Tips for the perfect muffins
- Remove them from the pan right after you take them out of the oven, otherwise, they will steam in the pan and they can get soggy.
- Bake these on the center rack in the oven, so the muffins cook evenly. Every oven is different so you may need to adjust the baking time, slightly.
- Use a toothpick to determine doneness. Slide a toothpick into the center of one of the muffins. It should come out clean and the muffin should feel springy.
These skinny apple cinnamon muffins are the perfect fall snack! Made with whole wheat pastry flour, these muffins are light but still full of fiber.

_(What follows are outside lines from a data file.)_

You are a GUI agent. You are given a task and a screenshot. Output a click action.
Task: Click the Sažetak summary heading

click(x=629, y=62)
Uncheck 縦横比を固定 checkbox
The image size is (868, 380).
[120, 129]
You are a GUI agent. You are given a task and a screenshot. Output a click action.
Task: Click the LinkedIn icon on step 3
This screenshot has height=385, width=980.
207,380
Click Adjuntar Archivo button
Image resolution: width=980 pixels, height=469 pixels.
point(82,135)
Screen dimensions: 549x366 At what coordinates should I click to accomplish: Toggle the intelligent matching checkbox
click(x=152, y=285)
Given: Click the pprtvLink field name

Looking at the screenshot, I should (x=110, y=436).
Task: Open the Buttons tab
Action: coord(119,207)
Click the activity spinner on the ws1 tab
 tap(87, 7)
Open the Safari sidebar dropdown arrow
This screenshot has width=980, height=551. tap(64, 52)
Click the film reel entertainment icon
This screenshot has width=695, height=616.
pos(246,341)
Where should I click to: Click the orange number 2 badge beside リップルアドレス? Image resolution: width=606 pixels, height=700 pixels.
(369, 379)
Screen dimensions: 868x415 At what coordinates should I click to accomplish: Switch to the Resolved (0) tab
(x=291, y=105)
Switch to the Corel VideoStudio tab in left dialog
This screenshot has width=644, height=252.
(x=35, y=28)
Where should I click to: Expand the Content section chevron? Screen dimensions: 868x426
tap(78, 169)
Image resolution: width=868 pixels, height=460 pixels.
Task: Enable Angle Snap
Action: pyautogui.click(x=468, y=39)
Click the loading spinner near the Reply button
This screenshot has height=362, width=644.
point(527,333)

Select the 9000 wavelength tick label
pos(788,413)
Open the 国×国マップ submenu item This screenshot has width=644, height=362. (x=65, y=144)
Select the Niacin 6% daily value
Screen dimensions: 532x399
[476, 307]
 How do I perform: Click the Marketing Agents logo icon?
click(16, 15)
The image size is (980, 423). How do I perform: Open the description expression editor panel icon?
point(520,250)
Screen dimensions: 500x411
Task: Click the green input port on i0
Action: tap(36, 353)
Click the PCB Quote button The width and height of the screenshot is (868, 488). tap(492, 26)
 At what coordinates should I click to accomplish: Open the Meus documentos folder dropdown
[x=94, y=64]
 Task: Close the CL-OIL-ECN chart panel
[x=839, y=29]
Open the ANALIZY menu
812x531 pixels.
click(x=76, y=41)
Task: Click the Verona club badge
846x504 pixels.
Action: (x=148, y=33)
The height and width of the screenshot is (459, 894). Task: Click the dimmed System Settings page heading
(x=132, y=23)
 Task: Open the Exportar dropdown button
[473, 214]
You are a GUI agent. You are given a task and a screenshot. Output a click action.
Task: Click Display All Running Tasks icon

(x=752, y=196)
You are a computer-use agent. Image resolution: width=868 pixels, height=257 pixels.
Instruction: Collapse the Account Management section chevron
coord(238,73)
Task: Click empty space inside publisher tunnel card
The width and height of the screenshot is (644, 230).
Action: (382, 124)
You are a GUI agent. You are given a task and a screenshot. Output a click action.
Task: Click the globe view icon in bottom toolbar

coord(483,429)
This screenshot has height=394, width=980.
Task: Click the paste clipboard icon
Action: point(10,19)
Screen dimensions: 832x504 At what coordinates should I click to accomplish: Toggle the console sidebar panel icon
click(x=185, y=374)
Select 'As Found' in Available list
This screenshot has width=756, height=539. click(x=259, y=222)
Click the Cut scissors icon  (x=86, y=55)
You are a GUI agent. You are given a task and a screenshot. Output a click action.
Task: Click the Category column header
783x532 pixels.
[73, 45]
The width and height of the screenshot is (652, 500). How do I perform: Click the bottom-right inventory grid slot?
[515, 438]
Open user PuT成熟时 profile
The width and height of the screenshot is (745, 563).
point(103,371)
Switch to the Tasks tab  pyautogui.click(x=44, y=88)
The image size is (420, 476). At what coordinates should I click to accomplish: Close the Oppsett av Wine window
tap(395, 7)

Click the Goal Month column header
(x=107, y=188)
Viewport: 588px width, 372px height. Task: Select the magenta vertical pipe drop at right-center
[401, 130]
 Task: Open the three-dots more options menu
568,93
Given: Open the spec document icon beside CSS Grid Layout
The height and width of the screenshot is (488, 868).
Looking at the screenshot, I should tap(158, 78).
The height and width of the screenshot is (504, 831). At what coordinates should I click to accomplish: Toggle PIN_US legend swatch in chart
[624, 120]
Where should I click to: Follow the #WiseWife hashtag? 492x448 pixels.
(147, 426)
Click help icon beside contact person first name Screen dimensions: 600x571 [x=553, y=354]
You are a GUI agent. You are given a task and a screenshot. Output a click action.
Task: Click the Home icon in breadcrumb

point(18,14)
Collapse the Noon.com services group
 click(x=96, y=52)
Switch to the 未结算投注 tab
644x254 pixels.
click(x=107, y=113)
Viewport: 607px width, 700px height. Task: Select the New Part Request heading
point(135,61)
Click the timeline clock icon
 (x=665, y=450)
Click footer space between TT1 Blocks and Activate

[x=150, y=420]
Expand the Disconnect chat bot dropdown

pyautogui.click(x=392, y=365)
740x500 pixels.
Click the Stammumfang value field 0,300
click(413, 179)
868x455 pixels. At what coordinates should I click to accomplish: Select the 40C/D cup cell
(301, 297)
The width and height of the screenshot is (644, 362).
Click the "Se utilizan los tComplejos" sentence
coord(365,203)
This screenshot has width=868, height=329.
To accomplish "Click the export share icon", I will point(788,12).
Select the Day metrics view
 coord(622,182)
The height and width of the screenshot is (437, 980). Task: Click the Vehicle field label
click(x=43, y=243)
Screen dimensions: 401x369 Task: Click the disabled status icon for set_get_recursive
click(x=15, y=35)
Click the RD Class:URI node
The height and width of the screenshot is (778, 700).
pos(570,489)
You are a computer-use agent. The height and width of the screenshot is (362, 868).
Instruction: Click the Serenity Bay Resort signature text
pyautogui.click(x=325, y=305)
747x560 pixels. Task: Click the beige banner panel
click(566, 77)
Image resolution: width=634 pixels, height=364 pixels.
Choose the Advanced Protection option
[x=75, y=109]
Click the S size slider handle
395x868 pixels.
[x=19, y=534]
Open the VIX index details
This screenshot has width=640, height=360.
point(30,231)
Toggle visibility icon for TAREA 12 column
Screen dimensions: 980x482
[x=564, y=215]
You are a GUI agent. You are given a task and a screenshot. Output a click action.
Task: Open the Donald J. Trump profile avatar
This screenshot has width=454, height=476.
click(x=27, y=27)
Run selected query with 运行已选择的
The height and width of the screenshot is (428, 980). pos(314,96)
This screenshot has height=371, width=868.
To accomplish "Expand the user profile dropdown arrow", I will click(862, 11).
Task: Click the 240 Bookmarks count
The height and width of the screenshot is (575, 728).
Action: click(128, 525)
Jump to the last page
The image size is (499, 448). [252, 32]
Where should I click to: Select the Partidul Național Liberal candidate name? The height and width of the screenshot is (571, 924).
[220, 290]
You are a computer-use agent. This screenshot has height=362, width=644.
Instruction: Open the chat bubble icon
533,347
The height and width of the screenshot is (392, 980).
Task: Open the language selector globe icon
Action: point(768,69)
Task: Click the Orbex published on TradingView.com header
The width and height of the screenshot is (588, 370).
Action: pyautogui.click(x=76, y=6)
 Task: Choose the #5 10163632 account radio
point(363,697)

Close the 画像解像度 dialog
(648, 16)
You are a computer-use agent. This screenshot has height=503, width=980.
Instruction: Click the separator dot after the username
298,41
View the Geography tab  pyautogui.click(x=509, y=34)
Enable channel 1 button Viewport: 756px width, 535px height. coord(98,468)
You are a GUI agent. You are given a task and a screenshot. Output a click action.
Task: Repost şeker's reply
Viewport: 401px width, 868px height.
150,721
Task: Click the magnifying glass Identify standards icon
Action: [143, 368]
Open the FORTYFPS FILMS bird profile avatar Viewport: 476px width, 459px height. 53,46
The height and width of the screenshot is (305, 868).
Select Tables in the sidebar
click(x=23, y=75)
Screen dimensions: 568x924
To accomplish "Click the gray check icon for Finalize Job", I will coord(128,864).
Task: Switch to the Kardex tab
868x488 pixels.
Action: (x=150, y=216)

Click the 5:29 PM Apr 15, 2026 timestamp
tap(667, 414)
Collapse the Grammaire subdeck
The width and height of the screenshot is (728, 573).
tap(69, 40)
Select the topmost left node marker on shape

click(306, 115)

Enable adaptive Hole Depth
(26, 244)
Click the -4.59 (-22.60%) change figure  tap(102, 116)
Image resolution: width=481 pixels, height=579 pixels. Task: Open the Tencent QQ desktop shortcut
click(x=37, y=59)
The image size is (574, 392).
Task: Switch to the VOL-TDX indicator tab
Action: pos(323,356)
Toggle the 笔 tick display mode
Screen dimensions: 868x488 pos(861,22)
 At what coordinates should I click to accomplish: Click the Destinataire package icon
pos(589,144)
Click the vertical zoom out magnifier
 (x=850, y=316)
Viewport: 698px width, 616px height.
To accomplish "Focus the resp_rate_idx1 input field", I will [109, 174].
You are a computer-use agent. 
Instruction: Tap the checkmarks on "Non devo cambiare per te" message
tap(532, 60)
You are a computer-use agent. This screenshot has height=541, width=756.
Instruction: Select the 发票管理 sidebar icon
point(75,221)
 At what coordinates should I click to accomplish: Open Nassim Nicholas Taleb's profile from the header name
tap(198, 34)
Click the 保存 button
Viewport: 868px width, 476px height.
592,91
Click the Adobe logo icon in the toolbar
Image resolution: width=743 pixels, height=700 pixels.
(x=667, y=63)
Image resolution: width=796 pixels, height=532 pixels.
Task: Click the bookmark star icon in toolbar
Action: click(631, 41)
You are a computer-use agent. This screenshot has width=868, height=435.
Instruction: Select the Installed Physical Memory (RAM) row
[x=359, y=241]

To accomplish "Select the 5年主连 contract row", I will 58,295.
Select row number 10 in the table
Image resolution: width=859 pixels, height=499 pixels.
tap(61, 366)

- 1/2 cup old-fashioned rolled oats
- 1/2 cup unsweetened applesauce
- 1/4 cup milk (skim or almond milk is fine)
- 1 large egg
- 1 tsp vanilla
- 2 tbsp coconut oil, melted
- 1/4 cup coconut sugar
- 1/2 cup whole wheat pastry flour
- 1/2 tsp baking powder
- 1/4 tsp baking soda
- 1 tsp cinnamon
- 1/4 tsp salt
- 1/2 small apple (I used Honeycrisp but fuji, gala, etc. would work)
- Preheat the oven to 350.
- In a large bowl, combine the oats, applesauce, milk, egg, and vanilla.
- Make sure the coconut oil is melted, then add it to the bowl.
- Stir in the coconut sugar, flour, baking powder, baking soda, salt, and cinnamon.
- Dice the apple into tiny chunks. You don’t want the pieces to be too big or it’ll make the muffins a little soggy.
- Stir in the pieces.
- Spray your muffin tin with non-stick spray.
- Scoop the batter into the muffin tins.
- I made mine into 12 mini muffins but you could make larger muffins if you like, you’ll just need to bake them longer.
- For the mini muffins, bake for 14-18 minutes, or until they’re a little brown on the edges.
- Remove from the pan immediately.
Feel free to substitute all purpose flour if you don’t have whole wheat pastry flour.
Keywords: Apple Cinnamon Muffin
These smell like fall, thanks to all that cinnamon! Each mini muffins is only 77 calories each. I actually added a buttery crumb topping to half of them (for Alex) and left the other half plain. If you do want to add a fancy topping, just crumble a little butter, sugar, and cinnamon together and sprinkle it on top before you bake it. Or you can sprinkle the tops with an extra pinch of coconut sugar and they’ll get a deliciously sticky, sweet top!